▶ [Texte à lire]:
=====
C'est moi, monsieur le ministre, qui ai proposé cette résolution. Quelles que soient mes amitiés de l'autre côté de la frontière, je n'ai strictement rien contre l'Ukraine : j'ai présidé le groupe d'amitié France-Ukraine pendant cinq ans ; je me suis rendu dans votre pays plus de cinquante fois ; dans les années 1990, j'en ai arpenté les routes avec la fondation Est Libertés et d'autres députés, notamment Claude Goasguen, pour favoriser la formation de partis politiques s'opposant à ce qui restait du parti communiste ; lors de la dernière élection présidentielle, j'ai été impliqué dans la campagne de Mme Tymochenko. De mon point de vue, il est hallucinant que la Russie et l'Ukraine en soient arrivées à un conflit qui a fait environ 10 000 morts. On ne peut, bien sûr, que regretter cette situation.
Permettez-moi de dire très aimablement au député qui vous accompagne, M. Gontcharenko, que je ne suis pas payé par la Russie, contrairement à ce qu'il a déclaré il y a quelques jours à la télévision. Souffrez que, dans ce pays, on puisse avoir des opinions sans être forcément rémunéré ! Cela dit, je suis heureux de l'accueillir aujourd'hui. J'espère qu'il tiendra des propos plus modérés la prochaine fois.
=====
▶ [Données ci-dessous]:
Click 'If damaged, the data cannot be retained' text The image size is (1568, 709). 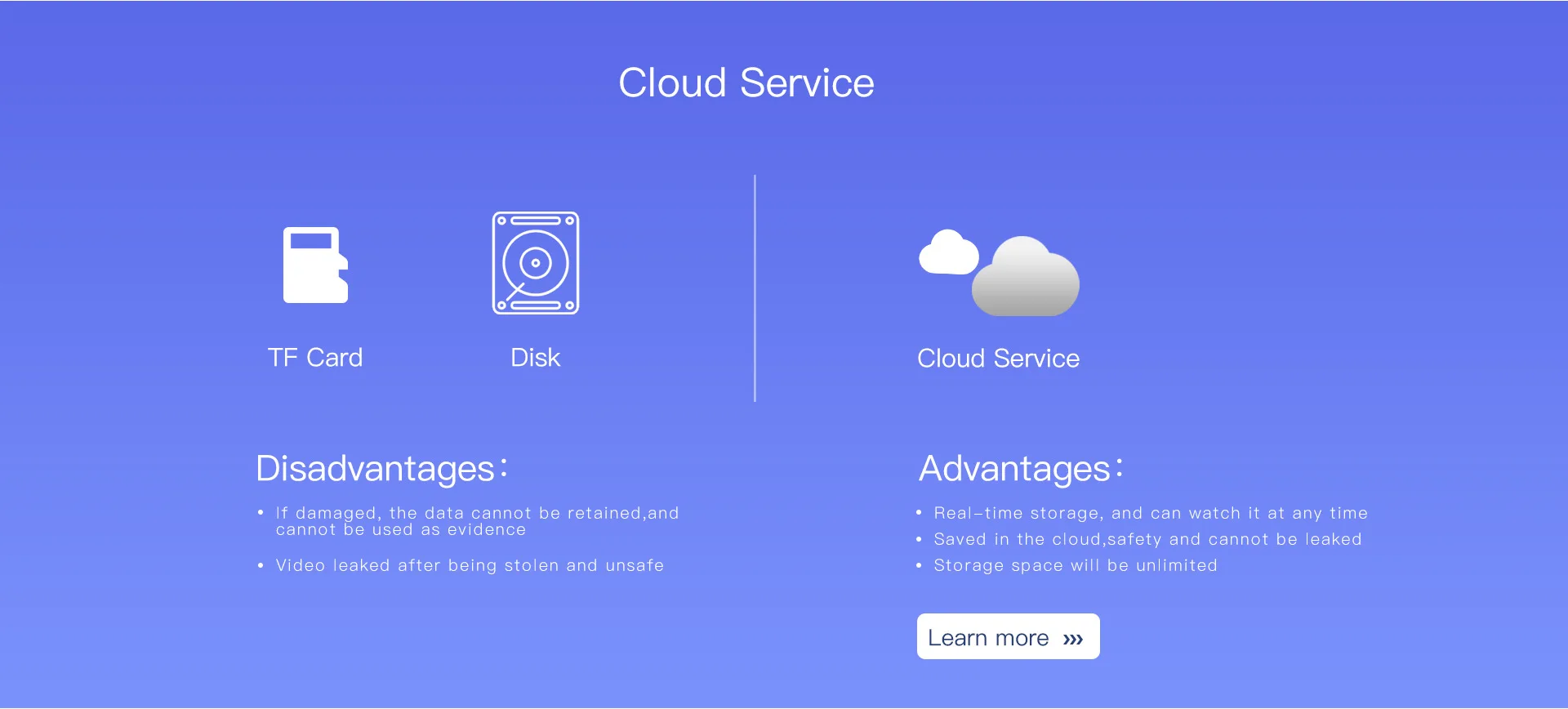[x=459, y=513]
=====
▶ [À faire]:
A – Recopiez sans rien changer le passage du texte à lire qui s'ouvre sur les mots « C'est moi, monsieur » et se ferme sur « regretter cette situation. ».
B – Résumez sous forme de liste le paragraphe du texte à lire qui commence par « C'est moi, monsieur le ministre », en conservant ses faits principaux.
C – Pour chaque affirmation, dites si elle est conforme au texte à lire. Répondez par oui ou par non, puis citez les mots exacts du texte qui tranchent la question.
(i) L'orateur s'est rendu en Ukraine plus de cinquante fois.
(ii) L'orateur a présidé le groupe d'amitié France-Ukraine pendant dix ans.
(iii) M. Gontcharenko a affirmé à la télévision que l'orateur était payé par la Russie.

▶ [Corrigés]:
A –
C'est moi, monsieur le ministre, qui ai proposé cette résolution. Quelles que soient mes amitiés de l'autre côté de la frontière, je n'ai strictement rien contre l'Ukraine : j'ai présidé le groupe d'amitié France-Ukraine pendant cinq ans ; je me suis rendu dans votre pays plus de cinquante fois ; dans les années 1990, j'en ai arpenté les routes avec la fondation Est Libertés et d'autres députés, notamment Claude Goasguen, pour favoriser la formation de partis politiques s'opposant à ce qui restait du parti communiste ; lors de la dernière élection présidentielle, j'ai été impliqué dans la campagne de Mme Tymochenko. De mon point de vue, il est hallucinant que la Russie et l'Ukraine en soient arrivées à un conflit qui a fait environ 10 000 morts. On ne peut, bien sûr, que regretter cette situation.

B –
- L'orateur est l'auteur de la résolution.
- Il n'a rien contre l'Ukraine. Il a présidé le groupe d'amitié France-Ukraine pendant cinq ans et s'est rendu dans le pays plus de cinquante fois.
- Dans les années 1990, il a parcouru les routes du pays avec la fondation Est Libertés et d'autres députés, dont Claude Goasguen. Le but était de favoriser la formation de partis opposés à ce qui restait du parti communiste.
- Il a participé à la campagne de Mme Tymochenko lors de la dernière élection présidentielle.
- Il juge hallucinant le conflit entre la Russie et l'Ukraine, qui a fait environ 10 000 morts, et il le regrette.

C –
(i) Oui : « je me suis rendu dans votre pays plus de cinquante fois ».
(ii) Non : « j'ai présidé le groupe d'amitié France-Ukraine pendant cinq ans ».
(iii) Oui : « je ne suis pas payé par la Russie, contrairement à ce qu'il a déclaré il y a quelques jours à la télévision ».